La notion de point-de-réseaux
La notion de « point-de-réseaux » a été élaborée par l’Unité Prospective de la RATP, au fil de travaux menés depuis une dizaine d’années environ, afin d’améliorer la connaissance et la conception des espaces liés au transport (autobus et métro). Après avoir décrit la genèse de cette notion dans les paragraphes qui suivent, nous appliquons la grille d’analyse qui lui est associée à d’autres domaines que celui pour lesquels elle a été mise au point, afin d’évaluer son intérêt pour notre questionnement.

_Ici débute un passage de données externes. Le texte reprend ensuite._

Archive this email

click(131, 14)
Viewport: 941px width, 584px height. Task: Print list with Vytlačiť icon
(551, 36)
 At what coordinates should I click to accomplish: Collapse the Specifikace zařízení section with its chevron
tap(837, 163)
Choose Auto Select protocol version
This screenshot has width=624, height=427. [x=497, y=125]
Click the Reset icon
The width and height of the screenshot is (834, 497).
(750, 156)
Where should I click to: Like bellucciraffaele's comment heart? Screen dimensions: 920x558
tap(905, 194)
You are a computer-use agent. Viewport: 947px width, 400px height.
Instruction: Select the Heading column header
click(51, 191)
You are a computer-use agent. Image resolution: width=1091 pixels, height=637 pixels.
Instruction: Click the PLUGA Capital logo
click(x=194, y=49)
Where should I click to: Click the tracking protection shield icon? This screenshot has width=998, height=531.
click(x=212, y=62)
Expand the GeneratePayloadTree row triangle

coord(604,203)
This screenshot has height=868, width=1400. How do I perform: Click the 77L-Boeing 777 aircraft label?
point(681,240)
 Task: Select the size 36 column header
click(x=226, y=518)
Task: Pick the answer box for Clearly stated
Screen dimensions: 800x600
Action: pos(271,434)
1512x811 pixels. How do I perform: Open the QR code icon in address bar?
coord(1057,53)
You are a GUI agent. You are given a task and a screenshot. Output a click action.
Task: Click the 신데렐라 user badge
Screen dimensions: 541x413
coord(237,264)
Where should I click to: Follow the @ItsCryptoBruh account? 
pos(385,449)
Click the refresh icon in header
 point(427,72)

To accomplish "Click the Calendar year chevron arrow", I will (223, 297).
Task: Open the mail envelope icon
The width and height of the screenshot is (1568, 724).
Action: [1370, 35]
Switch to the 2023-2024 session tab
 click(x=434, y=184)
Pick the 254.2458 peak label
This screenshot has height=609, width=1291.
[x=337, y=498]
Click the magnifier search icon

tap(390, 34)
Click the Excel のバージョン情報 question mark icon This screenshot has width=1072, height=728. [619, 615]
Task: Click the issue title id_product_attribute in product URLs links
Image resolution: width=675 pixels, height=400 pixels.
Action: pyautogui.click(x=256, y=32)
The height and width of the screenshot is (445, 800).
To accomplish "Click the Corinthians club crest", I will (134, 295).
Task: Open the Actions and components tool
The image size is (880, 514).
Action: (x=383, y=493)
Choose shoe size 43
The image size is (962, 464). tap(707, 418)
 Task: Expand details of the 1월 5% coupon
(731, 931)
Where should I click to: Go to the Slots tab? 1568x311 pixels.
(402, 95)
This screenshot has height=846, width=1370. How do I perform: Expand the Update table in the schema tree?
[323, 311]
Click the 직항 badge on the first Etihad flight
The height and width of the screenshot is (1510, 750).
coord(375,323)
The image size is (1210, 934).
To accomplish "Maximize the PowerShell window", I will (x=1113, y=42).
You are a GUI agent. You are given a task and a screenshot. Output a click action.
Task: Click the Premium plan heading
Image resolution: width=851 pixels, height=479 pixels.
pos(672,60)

En 1987, un groupe de recherche sur la « conception de réseau » piloté par cette Unité, aboutissait à la conclusion, déjà mentionnée ici, de l’absence d’adéquation entre u n modèle de conception —le « réseau-tuyau », jusqu’alors souverain à la régie— et les évolutions urbaines récentes, constitutives du contexte de l’entreprise . Pour Georges AMAR, Le concept traditionnel de réseau de transport n’est plus opératoire, n’étant pas adapté aux nouveaux enjeux et problèmes du transport collectif. La crise de la conception vient du fait que ce concept, bien que n’étant plus opératoire, demeure dans une large mesure la seule référence culturelle commune aux divers concepteurs (internes et externes) et même à la plupart des acteurs du transport. (…) Ce concept, que nous appellerons le réseau-tuyau , est fondé sur un principe ou attribut d’extra-territorialité. (…) Il [le réseau-tuyau] serait un territoire à part, astreint à ses propres règles qui sont celles de la fluidité de la circulation. Les flux de personnes en transit dans le réseau sont des fragments de territoire déterritorialisés, qui filent, qui glissent, indifférents aux territoires traversés. Le rapport du groupe insistait alors sur la nécessité de penser la connexion, mettant ainsi en avant des principes de relation aux territoires traversés ainsi que d’articulation entre lignes.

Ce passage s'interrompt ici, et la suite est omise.